Text and item location entries
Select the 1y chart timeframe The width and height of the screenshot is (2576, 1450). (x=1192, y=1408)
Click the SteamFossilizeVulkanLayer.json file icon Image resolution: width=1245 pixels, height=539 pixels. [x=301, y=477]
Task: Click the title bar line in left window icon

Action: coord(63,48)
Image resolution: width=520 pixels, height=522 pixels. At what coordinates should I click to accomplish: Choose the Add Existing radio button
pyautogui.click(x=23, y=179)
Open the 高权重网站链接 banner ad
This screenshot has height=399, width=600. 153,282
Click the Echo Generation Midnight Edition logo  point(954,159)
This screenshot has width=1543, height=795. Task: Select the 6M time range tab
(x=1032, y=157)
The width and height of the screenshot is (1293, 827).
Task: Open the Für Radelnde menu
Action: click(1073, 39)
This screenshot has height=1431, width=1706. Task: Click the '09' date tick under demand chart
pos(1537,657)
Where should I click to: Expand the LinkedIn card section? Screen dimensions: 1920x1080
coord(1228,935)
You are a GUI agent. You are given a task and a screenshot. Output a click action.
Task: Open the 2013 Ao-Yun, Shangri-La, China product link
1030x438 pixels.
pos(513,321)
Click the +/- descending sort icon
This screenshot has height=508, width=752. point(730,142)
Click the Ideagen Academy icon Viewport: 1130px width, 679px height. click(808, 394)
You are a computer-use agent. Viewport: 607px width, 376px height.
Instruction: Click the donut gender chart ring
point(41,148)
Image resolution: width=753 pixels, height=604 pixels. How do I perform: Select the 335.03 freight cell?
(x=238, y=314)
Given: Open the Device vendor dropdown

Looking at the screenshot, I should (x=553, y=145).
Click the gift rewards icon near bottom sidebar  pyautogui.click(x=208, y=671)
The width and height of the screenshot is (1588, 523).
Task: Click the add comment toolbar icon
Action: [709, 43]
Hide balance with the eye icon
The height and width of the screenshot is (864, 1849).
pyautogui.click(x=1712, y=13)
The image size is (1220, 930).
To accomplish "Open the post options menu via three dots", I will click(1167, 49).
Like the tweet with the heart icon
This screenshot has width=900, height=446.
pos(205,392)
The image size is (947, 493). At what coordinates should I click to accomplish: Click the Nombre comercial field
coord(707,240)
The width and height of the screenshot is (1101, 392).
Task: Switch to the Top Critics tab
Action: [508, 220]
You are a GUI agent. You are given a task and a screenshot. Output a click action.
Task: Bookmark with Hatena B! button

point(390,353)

> DIRECTIVE
Return the lines between the line containing "Click the Echo" and the line containing "Looking at the", inclusive, reproducing them exactly.

> SOLUTION FOR THIS EXERCISE
Click the Echo Generation Midnight Edition logo  point(954,159)
This screenshot has width=1543, height=795. Task: Select the 6M time range tab
(x=1032, y=157)
The width and height of the screenshot is (1293, 827).
Task: Open the Für Radelnde menu
Action: click(1073, 39)
This screenshot has height=1431, width=1706. Task: Click the '09' date tick under demand chart
pos(1537,657)
Where should I click to: Expand the LinkedIn card section? Screen dimensions: 1920x1080
coord(1228,935)
You are a GUI agent. You are given a task and a screenshot. Output a click action.
Task: Open the 2013 Ao-Yun, Shangri-La, China product link
1030x438 pixels.
pos(513,321)
Click the +/- descending sort icon
This screenshot has height=508, width=752. point(730,142)
Click the Ideagen Academy icon Viewport: 1130px width, 679px height. click(808, 394)
You are a computer-use agent. Viewport: 607px width, 376px height.
Instruction: Click the donut gender chart ring
point(41,148)
Image resolution: width=753 pixels, height=604 pixels. How do I perform: Select the 335.03 freight cell?
(x=238, y=314)
Given: Open the Device vendor dropdown

Looking at the screenshot, I should (x=553, y=145).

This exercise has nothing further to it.